Tiger Woods Ad Ripped Audio from 2004 Documentary
Nike ad splices Earl Woods soundbites talking about his wife, not Tiger
April 8, 2010 -- The producers of a controversial Nike ad in which Tiger Woods' father seems to be lecturing the golfer from beyond the grave, selectively spliced audio from a 2004 interview, in which Earl Woods was talking not about Tiger but about his wife Kultida instead.
The 33-second commercial, created by the ad agency Wieden + Kennedy, aired Wednesday on the eve of Tiger's return to professional golf today at the Masters, and evokes an imagined conversation between the golfer and his dead father presumably addressing the sex scandal that derailed the golfer's career for five months.
The voice of Earl Woods, who died in 2006 and put a golf club in his son's hand at age 2, intones over a single black-and-white shot of Tiger staring directly into the camera.
"Tiger," Earl Woods says in the commercial, seemingly speaking directly to the golfer. "I am more prone to be inquisitive, to promote discussion. I want to find out what your thinking was. I want to find out what your feelings are. Did you learn anything?"
In the original sound bite from "Tiger: The Authorized DVD Collection," distributed by Buena Vista Home Entertainment, Earl Woods, however, does not use Tiger's name. In the original context, Earl was not talking to Woods, but about the golfer's mother Kultida.
In the documentary, Woods compares the personalities of his two parents. His father, he says, is "steely cold, icy, never gets emotional" and his mother is "more fiery, more of an extrovert."

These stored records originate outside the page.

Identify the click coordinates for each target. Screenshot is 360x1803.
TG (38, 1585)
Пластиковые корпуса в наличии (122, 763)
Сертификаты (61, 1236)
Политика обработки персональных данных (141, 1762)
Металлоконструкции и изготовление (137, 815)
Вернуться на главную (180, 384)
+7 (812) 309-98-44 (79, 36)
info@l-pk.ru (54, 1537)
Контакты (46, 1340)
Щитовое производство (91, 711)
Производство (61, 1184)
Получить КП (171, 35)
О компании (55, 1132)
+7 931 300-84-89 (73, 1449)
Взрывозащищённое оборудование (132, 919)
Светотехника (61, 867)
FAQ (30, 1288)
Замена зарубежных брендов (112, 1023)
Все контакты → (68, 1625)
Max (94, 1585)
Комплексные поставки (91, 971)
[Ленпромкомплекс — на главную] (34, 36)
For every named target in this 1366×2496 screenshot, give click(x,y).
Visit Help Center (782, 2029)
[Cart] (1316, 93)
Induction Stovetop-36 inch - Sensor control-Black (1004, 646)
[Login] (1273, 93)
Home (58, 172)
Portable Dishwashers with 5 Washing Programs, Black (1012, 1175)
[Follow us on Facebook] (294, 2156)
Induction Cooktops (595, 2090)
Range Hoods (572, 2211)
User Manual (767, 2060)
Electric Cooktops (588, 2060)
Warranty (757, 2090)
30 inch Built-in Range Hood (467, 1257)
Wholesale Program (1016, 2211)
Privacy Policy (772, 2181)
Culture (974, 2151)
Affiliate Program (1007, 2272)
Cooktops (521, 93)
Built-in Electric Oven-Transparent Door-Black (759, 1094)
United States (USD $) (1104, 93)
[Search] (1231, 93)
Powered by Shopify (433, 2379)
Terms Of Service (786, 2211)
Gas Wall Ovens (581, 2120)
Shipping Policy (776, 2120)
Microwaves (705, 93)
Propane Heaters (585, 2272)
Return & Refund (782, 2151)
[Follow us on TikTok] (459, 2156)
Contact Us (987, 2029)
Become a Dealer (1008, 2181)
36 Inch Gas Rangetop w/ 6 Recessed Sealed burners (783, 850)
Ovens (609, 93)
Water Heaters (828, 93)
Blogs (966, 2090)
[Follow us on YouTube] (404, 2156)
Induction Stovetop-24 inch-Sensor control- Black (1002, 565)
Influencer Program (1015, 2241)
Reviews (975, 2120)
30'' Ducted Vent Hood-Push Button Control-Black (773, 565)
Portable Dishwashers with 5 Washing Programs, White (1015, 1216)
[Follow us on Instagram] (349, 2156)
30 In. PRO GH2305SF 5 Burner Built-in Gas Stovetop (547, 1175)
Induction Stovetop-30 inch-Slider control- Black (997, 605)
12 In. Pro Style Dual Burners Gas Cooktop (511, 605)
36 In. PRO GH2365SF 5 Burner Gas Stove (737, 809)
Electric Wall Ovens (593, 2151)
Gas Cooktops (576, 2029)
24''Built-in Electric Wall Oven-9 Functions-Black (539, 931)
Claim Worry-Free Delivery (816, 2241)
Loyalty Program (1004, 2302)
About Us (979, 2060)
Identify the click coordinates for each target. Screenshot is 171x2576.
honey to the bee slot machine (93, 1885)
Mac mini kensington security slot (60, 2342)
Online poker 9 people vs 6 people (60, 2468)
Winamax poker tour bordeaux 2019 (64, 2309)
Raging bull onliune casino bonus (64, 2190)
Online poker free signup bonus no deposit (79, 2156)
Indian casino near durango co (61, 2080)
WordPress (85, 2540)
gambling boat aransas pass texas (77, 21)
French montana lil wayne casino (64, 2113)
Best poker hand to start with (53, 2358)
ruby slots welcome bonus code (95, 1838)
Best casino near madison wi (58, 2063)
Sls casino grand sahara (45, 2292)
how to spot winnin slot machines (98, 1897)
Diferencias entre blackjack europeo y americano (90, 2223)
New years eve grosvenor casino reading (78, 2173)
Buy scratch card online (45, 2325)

The documentary then cuts to Earl Woods, then 72 and already showing the ravages of prostate cancer, talking about Kultida "Tida" Woods, his Thailand-born wife and Tiger's mother.
Earl's full quote in the film is: "Authoritarian. Yea, Tida is very authoritative. She is very definitive. 'Yes' and 'No.' I am more prone to be inquisitive, to promote discussion. I want to find out what you're thinking was, I want to find out what your feelings are and did you learn anything?"
Earl then adds, "So, we were two different types but we co-existed pretty well."
Tiger Ad Cribs From 2004 Documentary
The commercial is the first new piece of advertising to feature Woods since the golfer went underground last November, taking a leave of absence from golf in the wake of a spiraling sex scandal that cost him many of his biggest sponsors.
Larry D. Woodard, president and CEO of Graham Stanley Advertising and an ABC News.com columnist, said it was highly unlikely that Woods or his management team would have pitched the idea to Nike, and likely was originated by the ad agency.
"I'm basically a100 percent sure it was the ad agency going to Tiger with the idea. An endorser doesn't go to the company," Woodard said.
"These things don't happen overnight," Woodard said from Augusta National, where the Masters kicked off today. "They are carefully orchestrated and planned way in advance."